Problem requirements
Lines holding the string "Expand": copy each one from the listing below.
Material for this exercise: Begin
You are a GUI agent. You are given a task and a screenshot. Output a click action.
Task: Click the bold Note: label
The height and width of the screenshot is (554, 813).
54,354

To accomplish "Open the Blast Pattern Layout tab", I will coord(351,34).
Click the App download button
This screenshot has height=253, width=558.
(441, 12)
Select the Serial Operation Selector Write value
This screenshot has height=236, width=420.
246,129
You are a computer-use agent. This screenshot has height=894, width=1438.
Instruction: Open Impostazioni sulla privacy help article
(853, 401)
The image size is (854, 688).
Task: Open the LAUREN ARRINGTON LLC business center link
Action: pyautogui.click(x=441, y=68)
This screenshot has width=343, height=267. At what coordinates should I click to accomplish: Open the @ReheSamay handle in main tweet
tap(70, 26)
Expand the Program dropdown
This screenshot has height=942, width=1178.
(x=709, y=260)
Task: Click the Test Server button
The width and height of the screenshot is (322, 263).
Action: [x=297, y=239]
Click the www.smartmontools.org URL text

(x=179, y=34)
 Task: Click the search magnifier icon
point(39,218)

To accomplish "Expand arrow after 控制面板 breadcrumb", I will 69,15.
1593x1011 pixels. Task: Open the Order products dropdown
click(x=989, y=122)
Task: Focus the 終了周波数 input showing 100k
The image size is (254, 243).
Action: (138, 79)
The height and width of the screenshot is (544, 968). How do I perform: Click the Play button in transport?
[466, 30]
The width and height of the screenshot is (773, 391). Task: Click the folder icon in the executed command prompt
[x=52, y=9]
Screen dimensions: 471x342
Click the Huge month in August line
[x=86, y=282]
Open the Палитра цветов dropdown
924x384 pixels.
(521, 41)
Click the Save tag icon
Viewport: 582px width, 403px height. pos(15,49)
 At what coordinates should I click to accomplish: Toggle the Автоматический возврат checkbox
Material for this exercise: End
Exercise response
Expand the Program dropdown
To accomplish "Expand arrow after 控制面板 breadcrumb", I will 69,15.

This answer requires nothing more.